Series review

The series about the art of seducing men and leaving them bald

'Black Widows: Whores and Clumsy', Malena Pichot's latest creation, confirms her status as one of the leading names in contemporary humor.

Pilar Gamboa and Malena Pichot in the series 'Black Widows, Whores and Cluts'
09/10/2025
2 min
  • Malena Pichot for Flow
  • Streaming on HBOMax, Movistar+, and Amazon Prime

In 2008, long before MeToo and the boom of women in television comedy, Malena Pichot launched a video blog on YouTube, The crazy shit, which revolutionized online humor with stand-up comedy that addressed everything from the embarrassment of calling your ex to pre-period moods. The format opened the door to conquering a territory as masculinized as audiovisual comedy from a feminine and feminist perspective, and became a reference for many subsequent podcasters, such as those responsible for the popular Weekly Deformed. Pichot has maintained her popularity on social media (she has over a million followers on X), to the point of becoming a widely recognized media figure in Argentina, who delves into political and feminist issues without being intimidated by hateful reactions.

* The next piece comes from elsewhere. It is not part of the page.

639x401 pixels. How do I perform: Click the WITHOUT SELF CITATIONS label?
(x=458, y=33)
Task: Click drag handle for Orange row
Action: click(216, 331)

The latest wave of hostility she has suffered has made her partly "responsible" for the brutal murder of three girls by a group of drug traffickers, a crime that has shocked Argentina. The "blame" is said to come from her latest series, Black lives: whores and slobs, a class comedy about two women in their forties who, when they were young, had worked as black widows. That is, they were girls who seduced men to gain their trust and then drugged them and left them bald. But the accidental death of one of their victims, the famous owner of a series of Buenos Aires nightclubs, forces the two to abandon these practices and embark on different paths. Maru (Pilar Gamboa) changes her life and settles with her family in one of those gated communities for rich people "who don't know what taxes are." Mica (Pichot) sets up a hair salon in her lifelong neighborhood, where she lives with her university-aged twin sons. But when an old acquaintance is released from prison, they are forced to reunite and resume their old trade. Will they feel up to it?

Far from glamorizing this practice, Black widows takes it as a starting point to propose a female crime comedy. The series distances itself from the thrillers Tarantino-esque genres with women as protagonists, while also exploring credible terrain to cultivate a feminine variant of so many films and series about underprivileged kids who operate outside the law. Pichot doesn't condemn her protagonists, but neither does she make the mistake of legitimizing, through feminism, their past as black widows. The setting serves her well to develop an unpretentious but highly successful series about older women. At the same time, she takes a shot at the imbecilic elitism of the neighborhoods. Cheetos, celebrates the friendship between the protagonists and points out how problematic dependent loves are.

Black widows proves that Malena Pichot remains a name to be reckoned with in contemporary comedy, even in the more conventional format of a fiction series. As an actress, she is more convincing than ever. At her side, Pilar Gamboa, a member of Piel de Lava (one of Argentina's best theater companies), is responsible for complementing Pichot's more popular and comedic register with an intense and dramatic performance, in the role of the protagonist who seeks to escape her past of poverty and crime in a gated community, where she befriends three rich women. Because Black widows It ends up being above all a comedy of vindication of the popular environments in an increasingly classist country.